Glad you found the post thought-provoking…I usually don’t blog about controversial topics, but this one had been stewing around in my brain for a while and I just needed to write it. I am also Catholic, but not practicing. I’m church shopping at the moment without much luck.

I checked out your blog, and your to-do list and think that you could kill two birds with one stone by getting a masters in library and information sciences so you can work in a library. 😉

Oh and welcome to the SEC!

Pi love,


16 Amber March 20, 2012 at 10:14 am

Hi Megan!

ADPi represent!!


17 Megan C. Stroup March 20, 2012 at 10:37 am

Thanks Amber!


18 Lydia January 6, 2013 at 6:09 pm

I have a quick question. Aren’t Republicans for small government?

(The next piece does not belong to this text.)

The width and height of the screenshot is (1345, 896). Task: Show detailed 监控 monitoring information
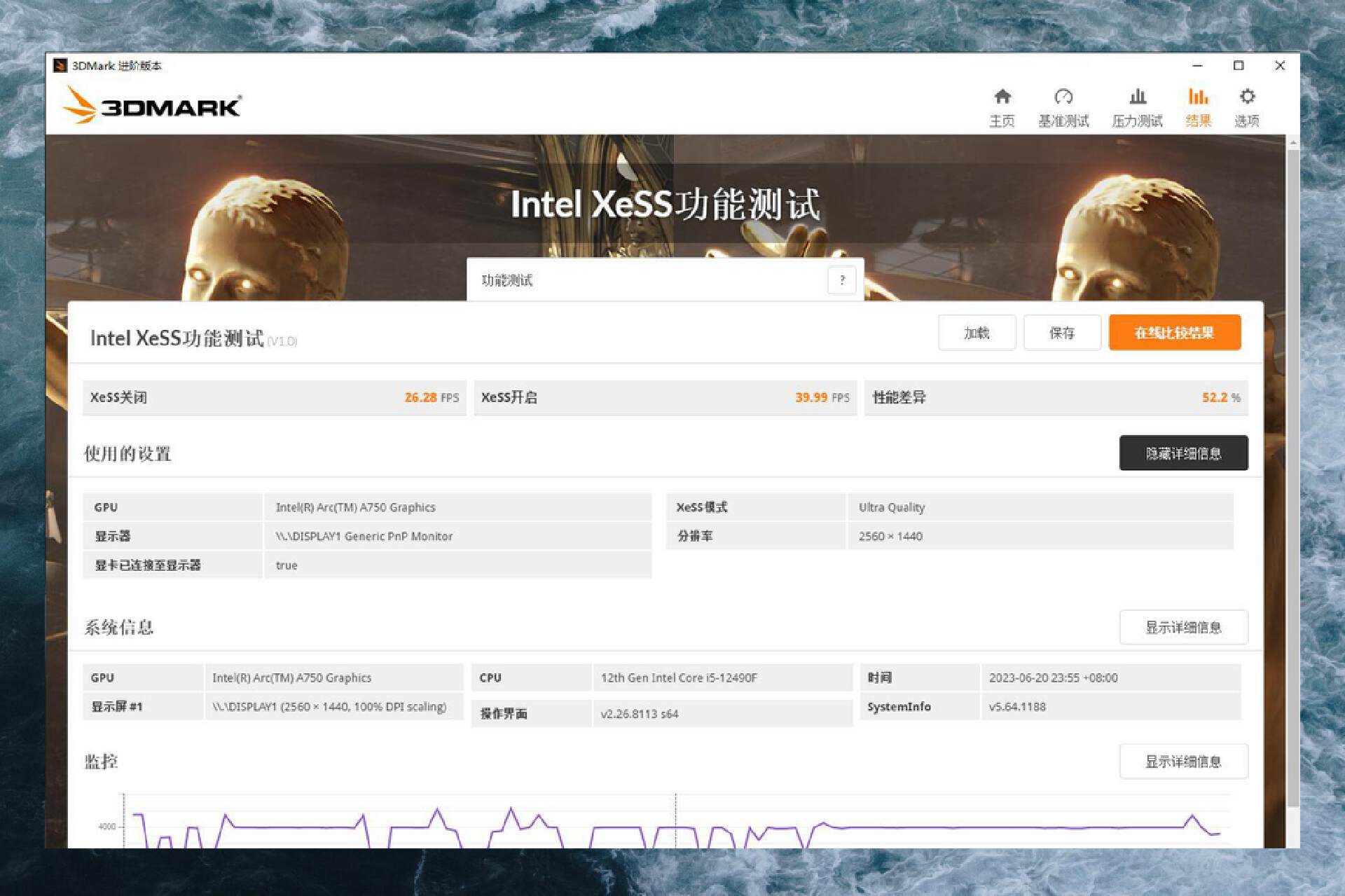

I know I’m really late joining this discussion, but I really appreciate this post. Reading an opposing viewpoint makes me re-evaluate my own viewpoint. I believe that I am not entitled to an opinion. I am entitled only to what I can defend in an argument. Excluding true taste-based opinion, such favorite flavor of ice-cream.

I agree with everything else you said, although for the contraceptives point I personally say that preventing the conception of a baby kills no one, to support access to birth control (my opposition on based on the matter of some birth control pills being unhealthy because of under-regulated pharmaceutical companies, under-tested, unsafe medicine, and widespread misinformation on long-term health effects of the chemicals in the pills being another issue entirely), and I differ from you on recognizing when life begins.

I can understand your point. It seems odd to think of giving a cluster of cells rights. But since ultrasound has shown that developing babies feel pain, and I firmly that if a baby feels the pain of abortion it is murder, who am I to say how soon after conception a baby begins to feel pain and experience living? I can acknowledge your reasoning but not, in good conscience, personally agree.

I actually consider myself a tad more liberal-esque because I support big government on some issues. If you look at the parties, Liberals support (sometimes ridiculous) gun-control laws, whereas the Republicans support freedom of guns, freedom of speech…most freedoms, I have gathered. My interpretation of the abortion issue is that the Republicans opposed the abortion practices of aborting weeks before birth (I forget what that’s called) and aborting based on sex, of course, but mainly government funding of it. Is that not correct at all? I won’t go much more into abortion, since I have not yet read the Time article on abortion, but this issue sums up how I view the parties:

Republicans favor renouncing and not funding what that do not agree with, and Liberals favor heavily restricting or outlawing what they do not agree with.

Where I think my Christian faith affects my political views is where I think too far into the future on issues then perhaps is reasonable. Do condoms/pills provide a low-cost prevention method for poor couples who cannot afford to support children? Yes. Can condoms make easier or promote premarital sex and extramarital affairs? Yes. Then I find myself asking: Should that influence whether I support condoms or whether I support better advertising of family values?

I often find myself stuck between wanting to act in order to prevent the negative effects of an issue and trying not to allow the actions of a few influence my support of an issue or ideal that would benefit the majority.


19 Elizabeth January 9, 2013 at 4:19 pm

At first I thought you caught a big mistake of mine, but if you reread that sentence it says “…and should be anti welfare, raising taxes, and big government.” Maybe I wasn’t clear, but I was trying to say that a republican should be against those things (in my opinion). Hope that clears it up. Thanks for sharing your thoughts!